» YOUR TASK
Extract every line from the records below that contains the word "agent".

» INFORMATION GIVEN
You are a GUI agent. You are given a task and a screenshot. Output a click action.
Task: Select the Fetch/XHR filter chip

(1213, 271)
* * *
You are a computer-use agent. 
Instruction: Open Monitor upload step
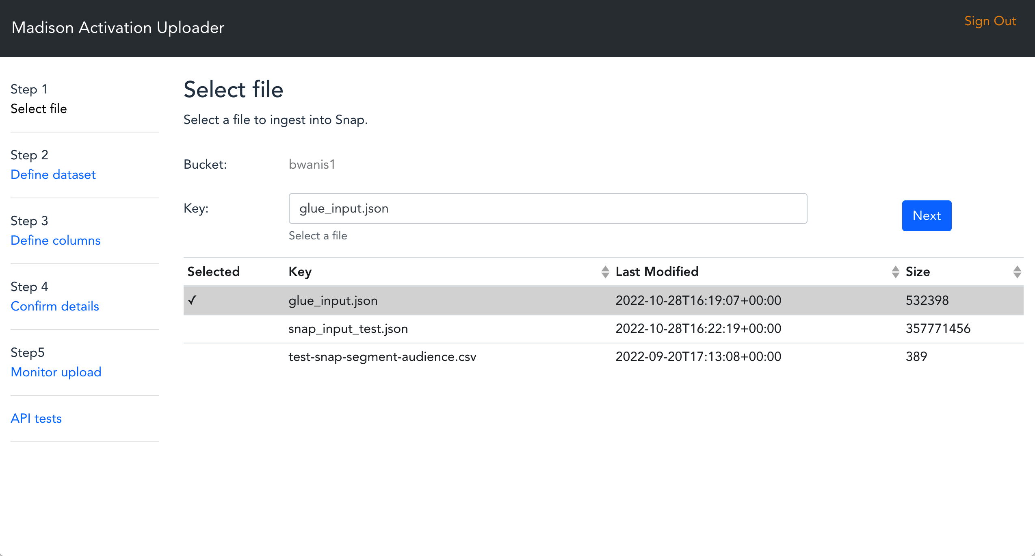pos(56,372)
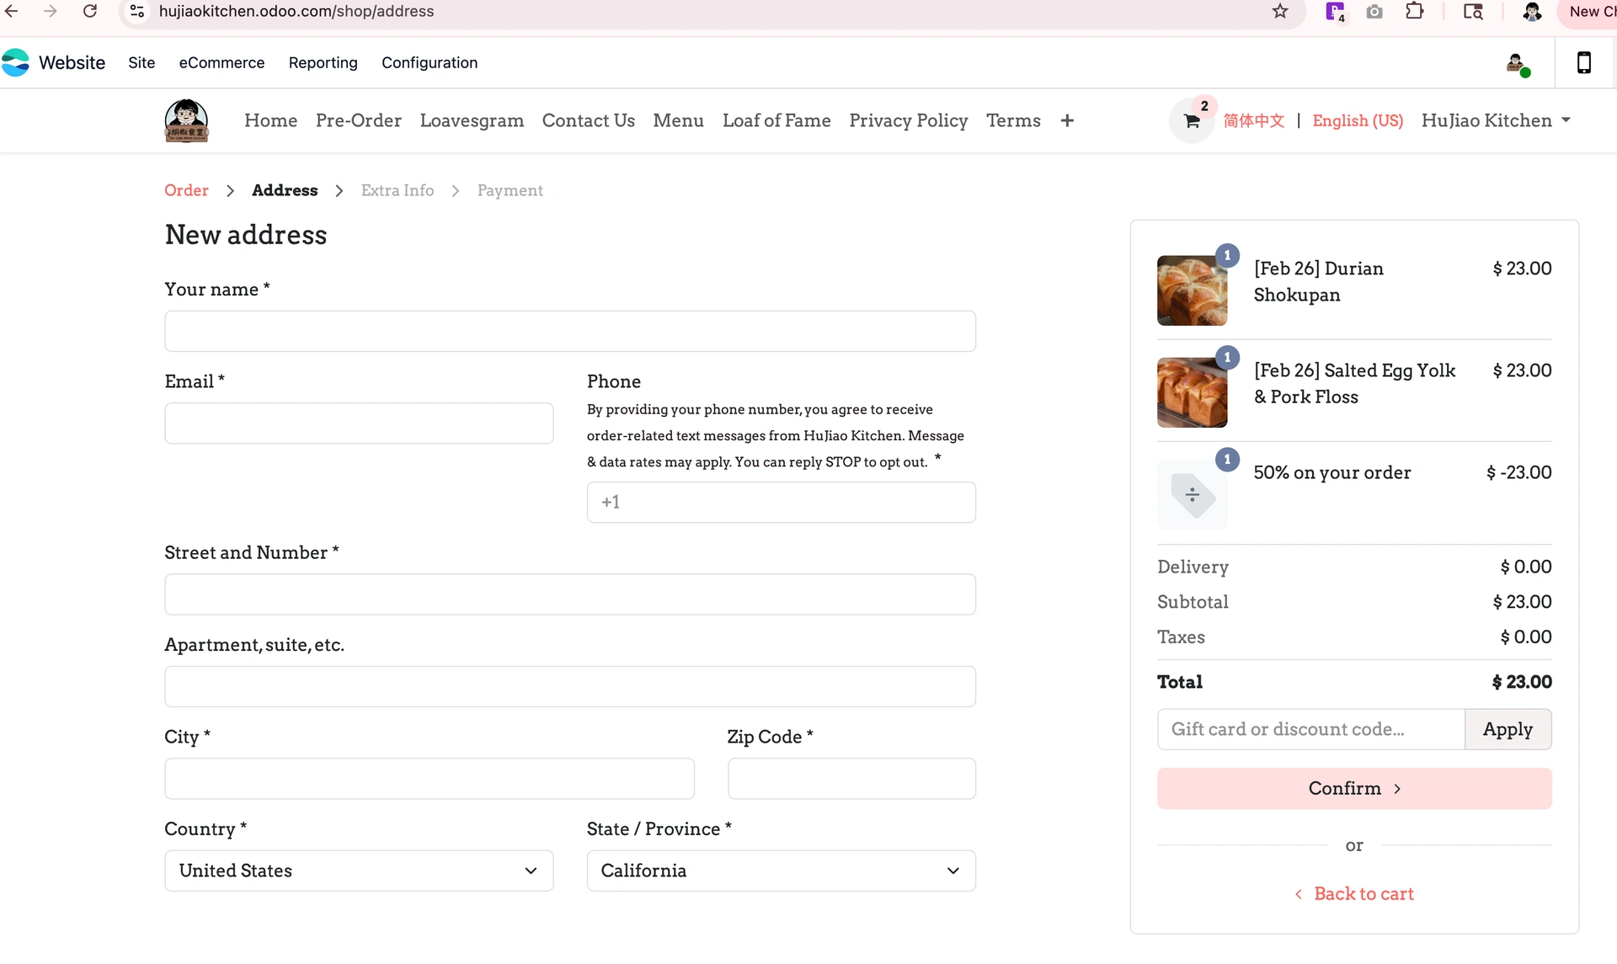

» RESPONSE AREA
You are a GUI agent. You are given a task and a screenshot. Output a click action.
You are a computer-use agent. 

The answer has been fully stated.